早川流アウドドアのススメ
早川の山は深く険しい。300mから800mにかけて散在する集落から、3000mを超える稜線まで、2000m以上の標高差がある。簡単には人を寄せ付けない姿だ。
しかし、かつてはこの山々が早川に暮らす人々の生活を支えてきた。木の伐採、金山採掘、焼畑、炭焼…。自然を利用し、また克服する様々な知恵と技術が生まれ、早川の文化となった。
そして、山での仕事が少なくなった現代でも、こうした文化は脈々と受け継がれている。狩猟や釣りは男達のレジャーであり、山菜やキノコは多くの家庭の食卓を彩る。時代が変わっても、早川の生活の本質とは、山とともに生きることなのである。
このように、山人は自然の恵みを知り尽くし、享受してきた。しかしまた、それと表裏一体である自然の恐ろしさも、身をもって体験してきた。だからこそ山に入る時は、常に真剣勝負。天気を読み、地形を捉え、常に危険を回避すべく行動する。
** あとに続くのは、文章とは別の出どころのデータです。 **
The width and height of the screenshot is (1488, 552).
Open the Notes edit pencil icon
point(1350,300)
そのために、道具を揃え、また改良を重ね、地形・道筋などの研究も怠らない。
今回は、山人が使う様々な道具にスポットを当てる。山人必須の道具とその使い方から、様々な局面への対応や山に入る時の心構えなど、山人の知恵と技術を学びたい。
巷ではやりのアウトドアとは、スケールもレベルも違う本当のアウトドアがここにある。
山人インタビュー3
取材にご協力いただいた鈴木長雄さんと深沢守さんに、山との関わりについてのお話を伺いました。
■どんな時に、どの辺りの山に入るんですか。
守:何といっても狩猟だね。あとは山菜やキノコを採ったり。釣りもした。奈良田の山全体を歩くね。
長雄(以下、長):狩猟に、釣りに、登山に…。俺も割合よその山には登ってないんだ。地元の山をやらなくて、よその山やっても仕方ないからさ。山に登るんだって、自分の周りで一番先に覚えるのが大事だと思うよ。
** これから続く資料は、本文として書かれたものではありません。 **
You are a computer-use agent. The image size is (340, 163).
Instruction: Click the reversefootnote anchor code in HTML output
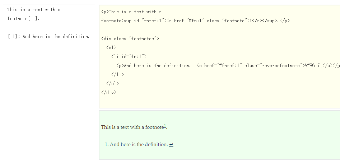[266, 66]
守:「山」っていうよりも、自分の庭って感覚なんだよね。自分の庭だから勝手も分かるし。勝手が分かるっていうのは、猟をするのにものすごく大事なんだよ。まぁ、奈良田から見える山は全部庭だね。
■どうやって山を覚えたんですか。
長:やっぱり、近いから何遍も歩いているのと、あとは冬、狩猟で見通しのいいときに結構覚えちゃうんだ。もし夏、木の葉が茂っていて見えない時は、ここへ降りてくればいいだな、なんてことをね。
守:経験を積むしかないよ。考えてみりゃ、子どもの頃から山に罠を仕掛けてウサギや山鳥を捕るのが遊びだったし。向かいの山の頂上くらいまでは子どもだけで行ったなぁ。親父の猟にも、中学生の頃からついて行ってたしね。そういう環境だったから、自然と山に行くようになったんだろうね。
長:うちでも、じいさんや親父から山のことはいろいろ聞かされていたね。「あそこへ行くにはあの道を通るだ」なんてことをね。
■先人から伝えられたことを、次の世代にどう伝えたいですか。
守:2人の息子と一緒に猟に行って、いろいろと教えているよ。まぁ、なかなか言った通りにできないんだけどね(笑)
長:俺は硯島の子どもたちにキャンプを指導しているんだ。将来ここを出ていっても、「地元にはこういう楽しみ方もあるんだな」って教えておけばいいんじゃないかって思うからね。